This protocol uses a streamlined approach for measuring plant gene expression in response to insect herbivory. By using detached leaves isolated in Petri dishes, the insects are easier to apply and monitor during the relatively short period of infestation contributing to reproducible gene expression data. This protocol may be adapted to many plant/insect interactions.
if baseline observations from whole plant systems are considered. The unpredictable nature of insect feeding can be challenging. Therefore, a dependable supply of properly staged larvae and healthy plants provide the best chance of success.
Visualizing how healthy plants and insects should appear and behave is instrumental to achieving optimal results especially for researchers new to the field of study. Demonstrating the procedure with me will be Frances Perez, a molecular biologist in the genetic improvement of fruits and vegetables lab. To prepare nodal propagated tissue culture potato plants, first obtain Kennebec plantlets grown from explant material with at least three to four nodes.
Use a sterile blade to remove the leaves cutting the branches close to the main stem and leaving about two millimeters of branch tissue per leaf. Cut approximately two millimeters above and below each node to remove the nodal sections from the stems and arrange the nodal cuttings in a sterile tissue culture vessel containing nodal transfer medium with the branch pointing up. Then transfer the nodal cuttings to a plant tissue culture chamber for to two to three weeks of growth at 24 degrees Celsius and a 16-hour light, eight-hour dark photo period.
To prepare the insects for feeding, obtain the desired larval stage of M.sexta and transfer one larva into each well of an appropriate containment vessel according to the size of the larva. Make placement templates for each harvest time point using five sturdy trays capable of holding a set of six appropriately sized Petri dishes lined with white paper. Trace a set of six circles using the appropriately sized Petri dish on the paper in each tray and label one set of circles control A, B, and C and the other infested A, B, and C.Then label each placement template with the appropriate harvest time.
Next, label one 1.7 milliliter microcentrifuge tube for each circle in the placement template to appropriately identify the perturbation, plant replication letter and harvest time point. When all of the tubes have been labeled, place a sterile filter paper disc into one Petri dish per template and moisten the discs with sterile water without letting excess liquid pool in each dish. Then place one dish into each circle in each placement template and place three potato plants of the same age and relative size next to each placement template.

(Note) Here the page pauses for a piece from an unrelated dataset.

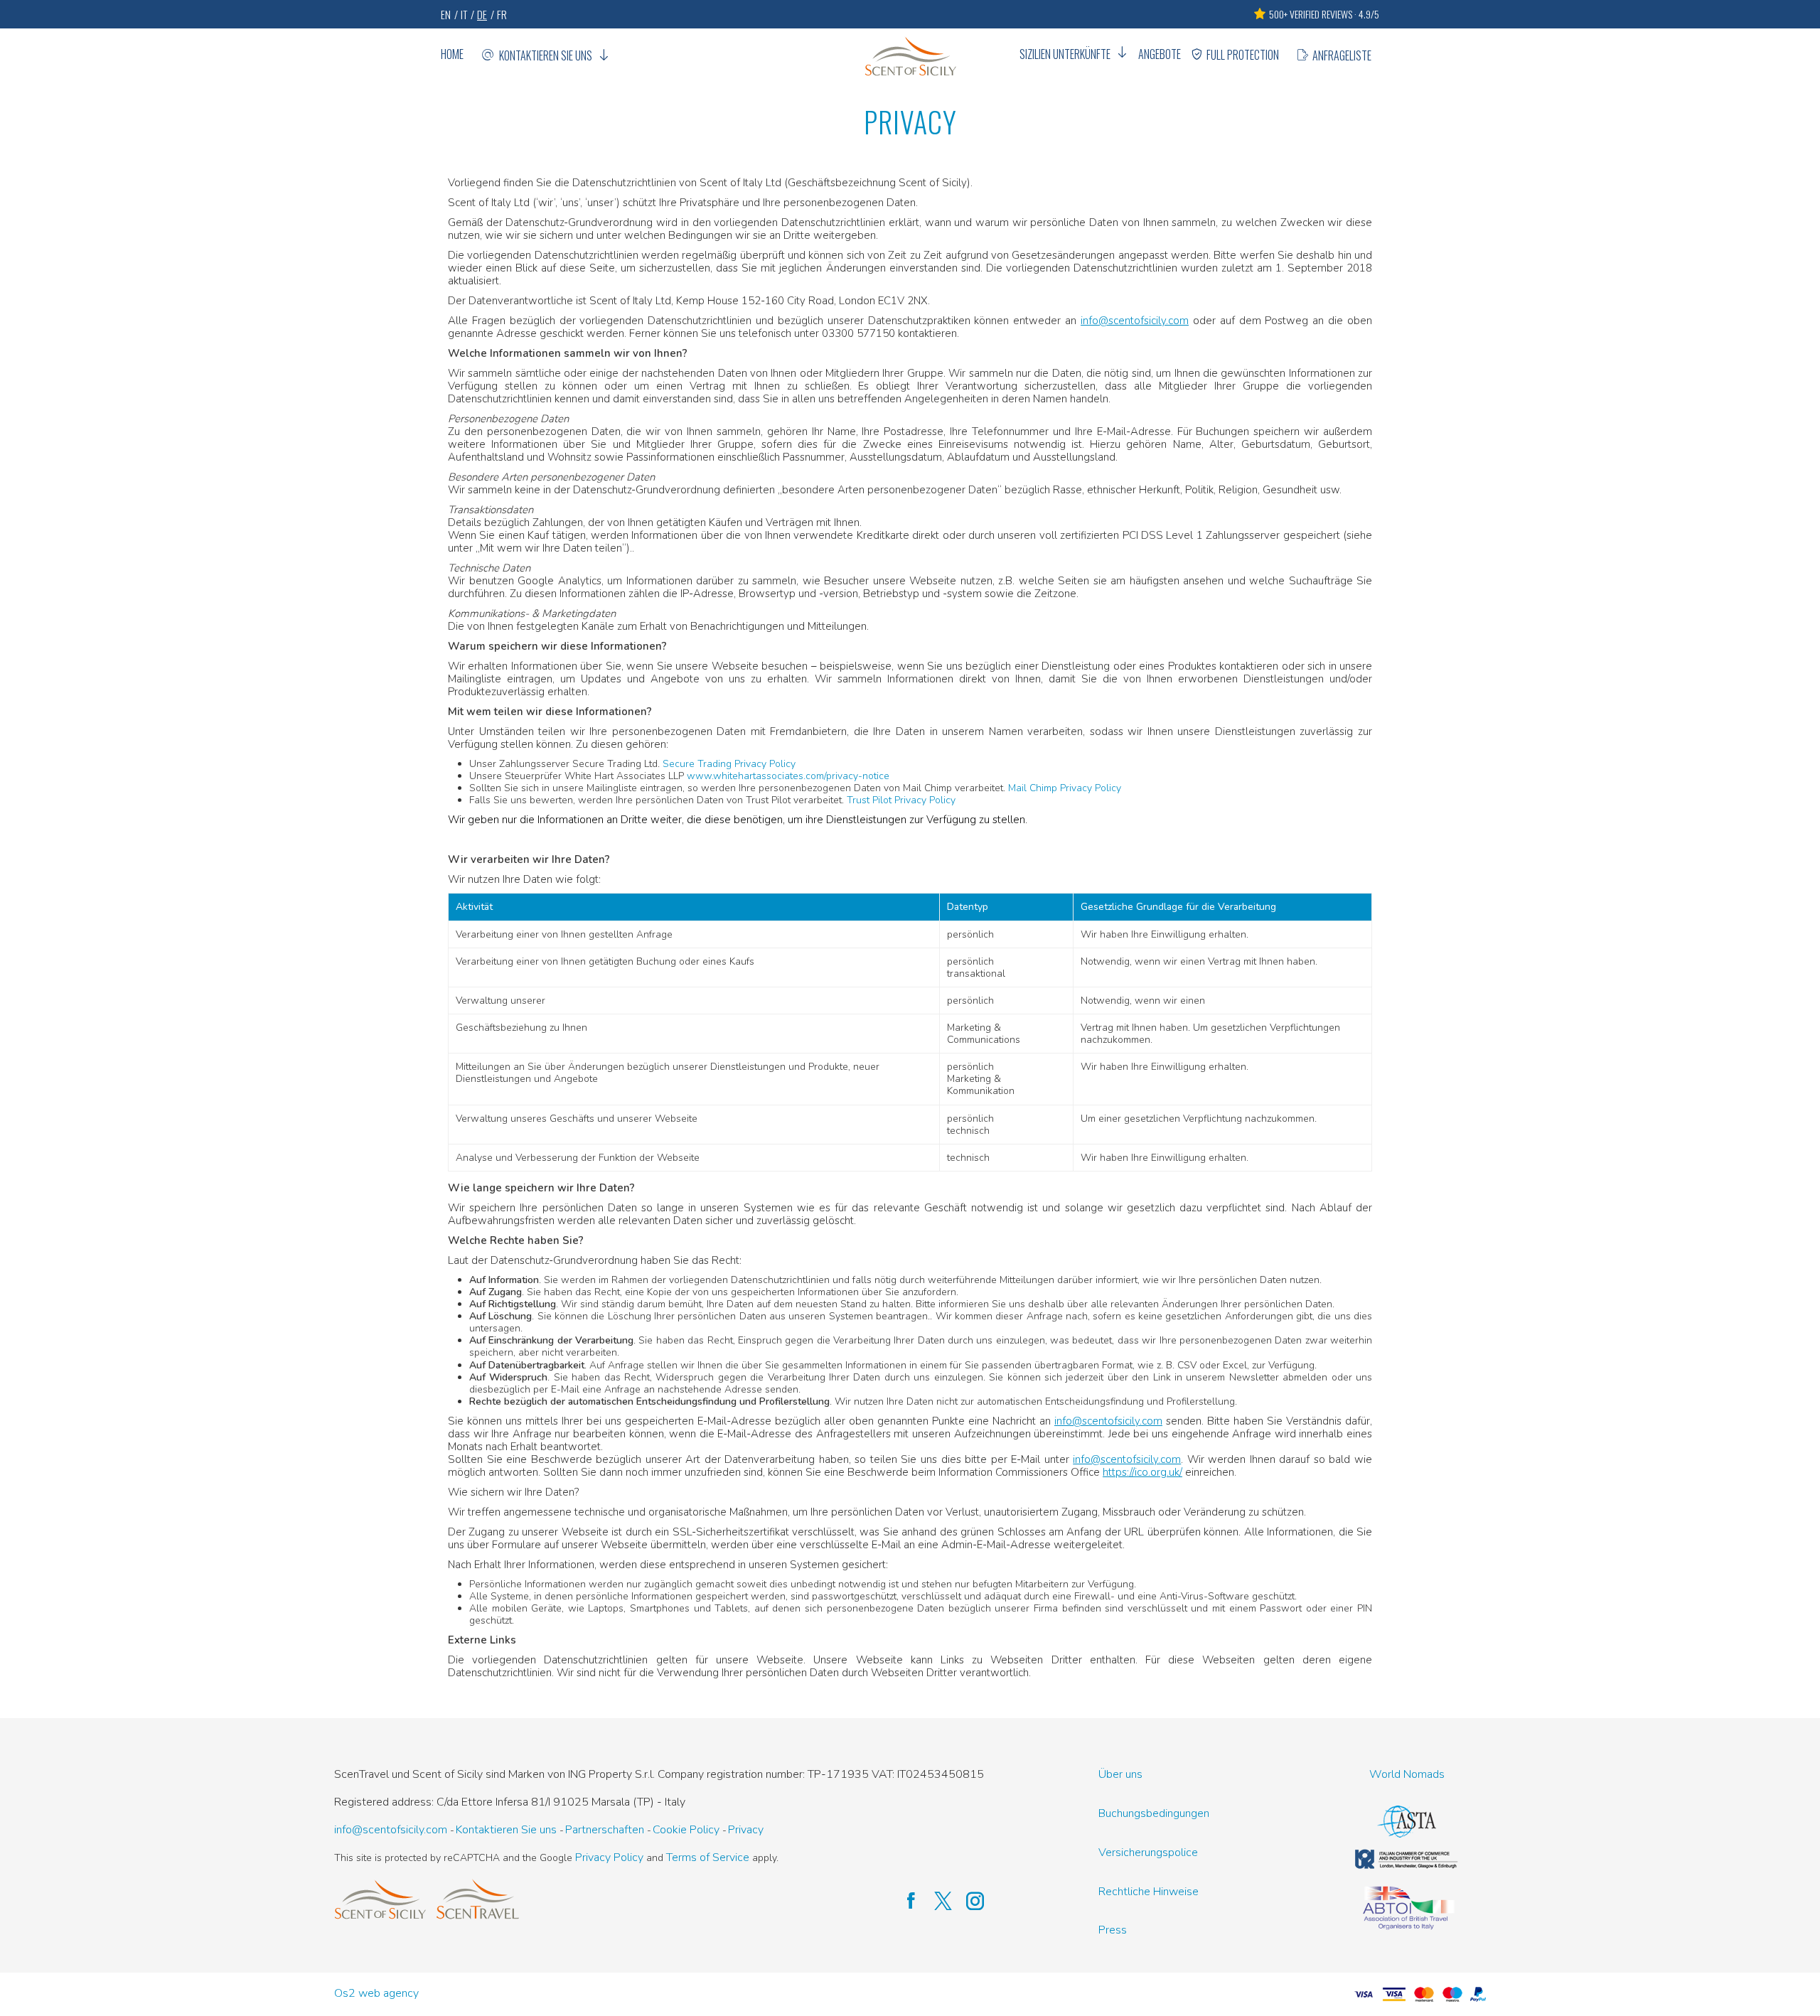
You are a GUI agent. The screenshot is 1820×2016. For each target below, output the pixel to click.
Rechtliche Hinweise (1148, 1892)
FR (502, 14)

To initiate the infestation, use sterile scissors to remove the top two size matched leaves from each plant and place one leaf in the control Petri dish and one in the infested Petri dish for each plant as quickly as possible. When all of the leaves have been placed, use soft touch forceps to transfer at least one larva into each infested dish as quickly as possible and set the timer for the desired infestation time. Observe the feeding to make sure that all of the larvae are eating, replacing any non-feeding larvae as necessary.
Remove all of the larvae from all of the leaves at the end of the infestation time and start the timer for the harvest. At the end of each harvest time point, transfer each leaf into the corresponding tube and immediately drop the tube into liquid nitrogen to freeze the leaf sample before storage at minus 80 degrees Celsius until RNA isolation. Healthy accurately staged larvae should begin feeding immediately after placement on the leaf surface and the feeding should continue in a fairly consistent manner throughout the infestation time period.
The larva at the bottom of this leaf did not consume any plant material and is an example of an unsuccessful infestation. These leaves were detached from two-week-old nodal propagated tissue culture plants and consumed at different rates and feeding styles for each larval stage. Based on these results, fourth instar larvae were selected to further assess damage to leaves for more mature soil grown potato plants that more closely approximate field grown potato plants.
In these gene expression studies, two new C2H2 zinc finger transcription factors that are robustly responsive to M.sexta herbivory were identified supporting the use of detached leaves for infestation assays. Remember to use age and size matched leaves and to properly stage the larvae for each experiment as uniformity results in more reproducible data. Leaf tissues can be assayed for stress-inducted reactive oxygen species and jasmonic acid hormone derivatives.
Whole transcriptome, proteome, or microbiome studies can also be performed on the leaf tissues.